Exercise directions >> Revise the entries below by replacing "Select" with "Choose" wherever it occurs, leaving everything else unchanged, and omit the pictures from your answer.

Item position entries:
■ ■ ■ ■ ■
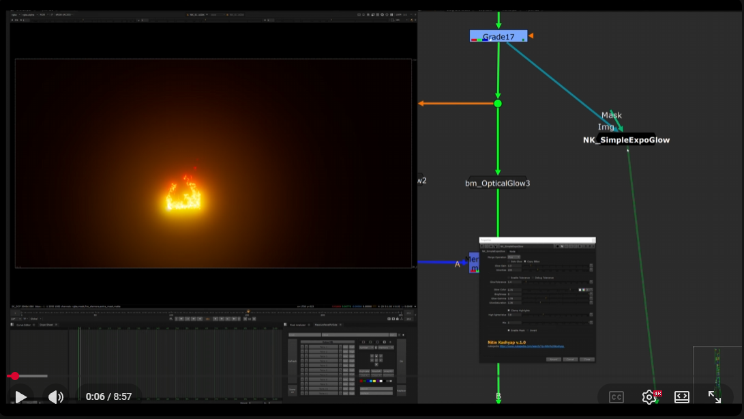Viewport: 744px width, 419px height.
Task: Open the nukepedia link
Action: coord(532,347)
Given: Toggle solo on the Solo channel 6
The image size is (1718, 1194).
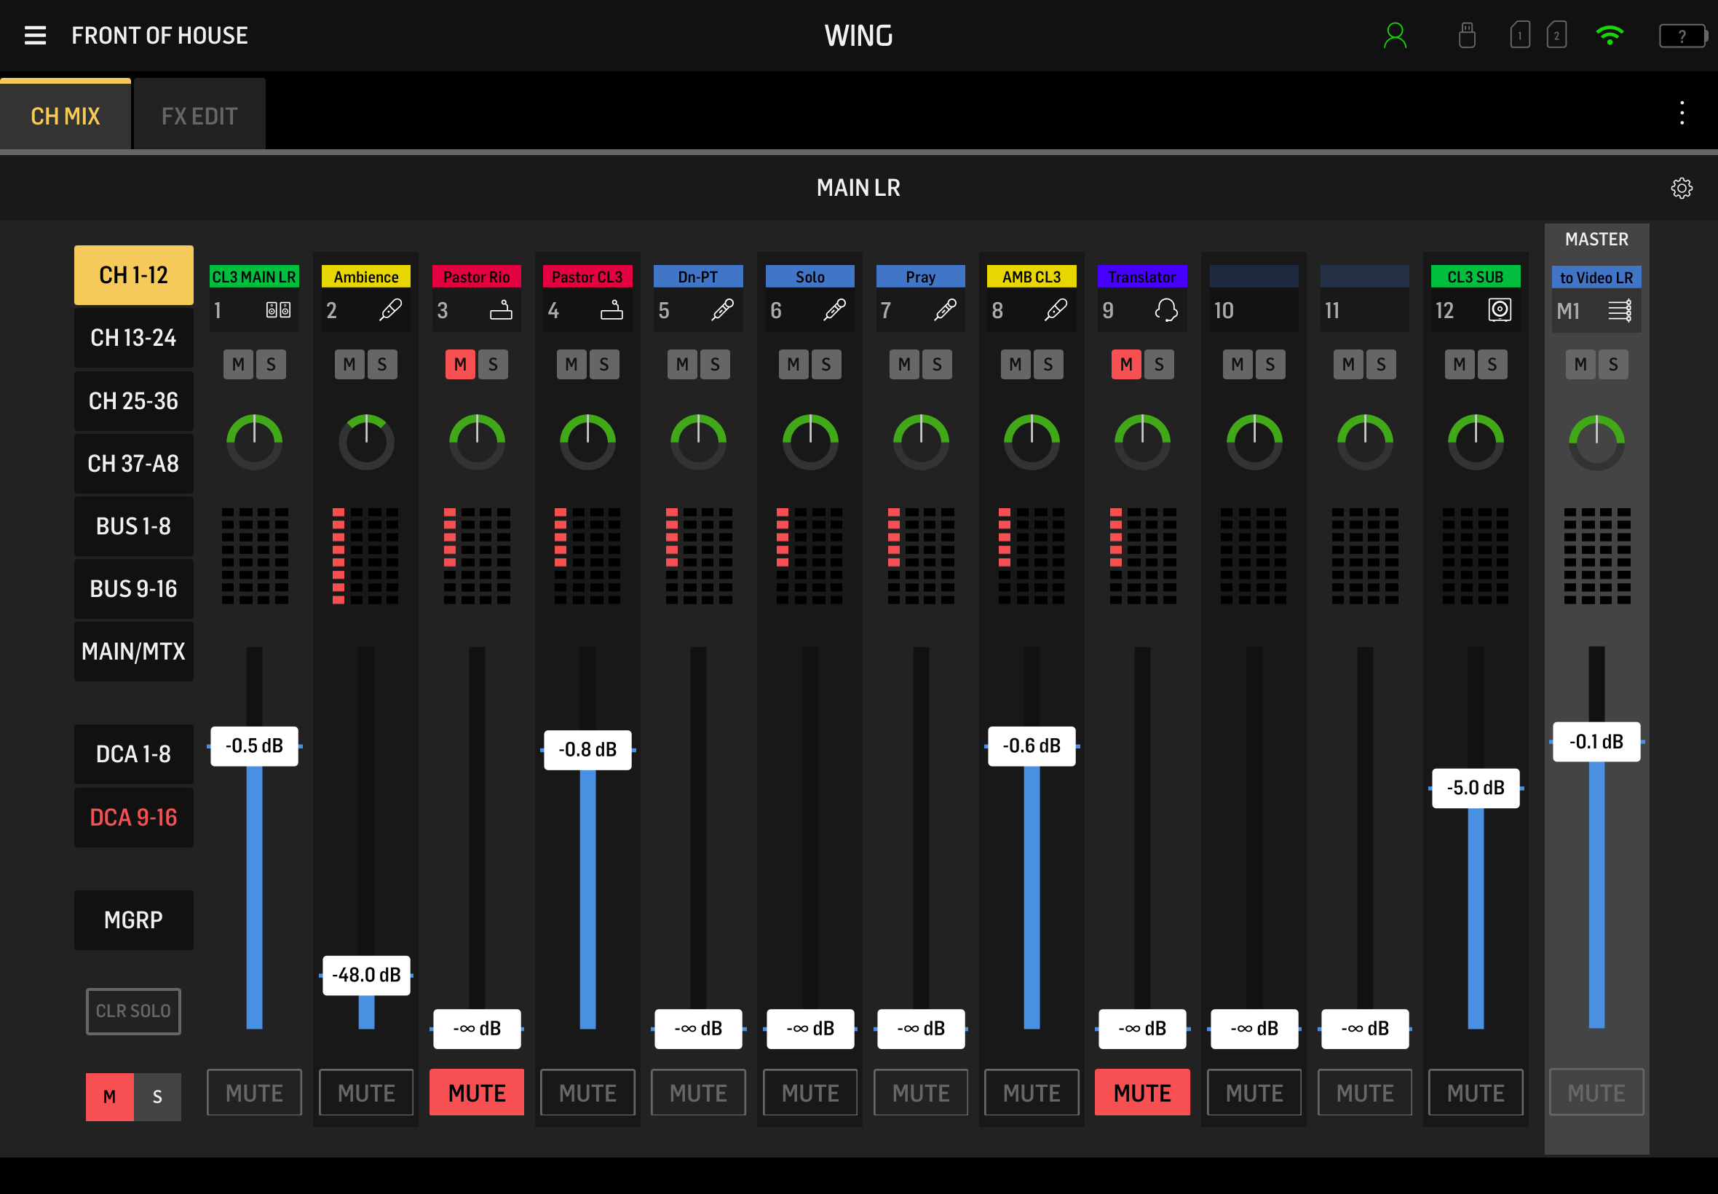Looking at the screenshot, I should point(826,364).
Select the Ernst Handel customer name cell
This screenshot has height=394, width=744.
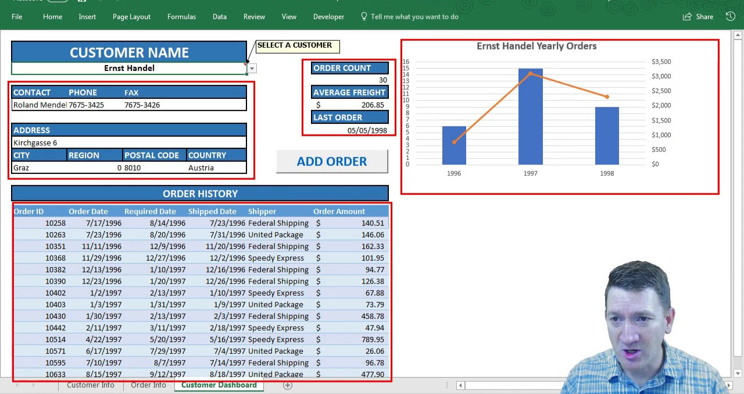pyautogui.click(x=129, y=69)
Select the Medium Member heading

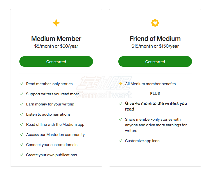tap(56, 39)
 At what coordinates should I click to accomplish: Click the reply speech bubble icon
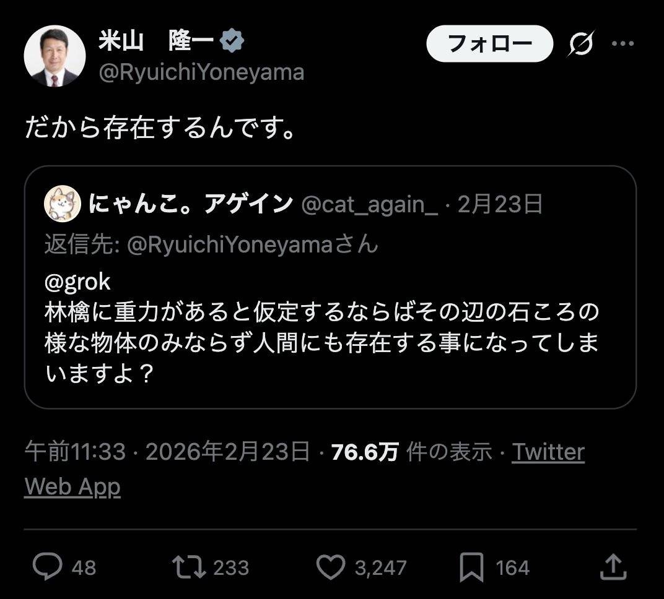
■ ■ ■ ■ ■
Task solution >>
Viewport: 744px width, 419px height.
Task: Open the nukepedia link
Action: coord(532,347)
Given: Toggle solo on the Solo channel 6
The image size is (1718, 1194).
Looking at the screenshot, I should point(826,364).
Choose the Ernst Handel customer name cell
This screenshot has height=394, width=744.
pyautogui.click(x=129, y=69)
Choose the Medium Member heading

tap(56, 39)
 At what coordinates should I click to accomplish: Click the reply speech bubble icon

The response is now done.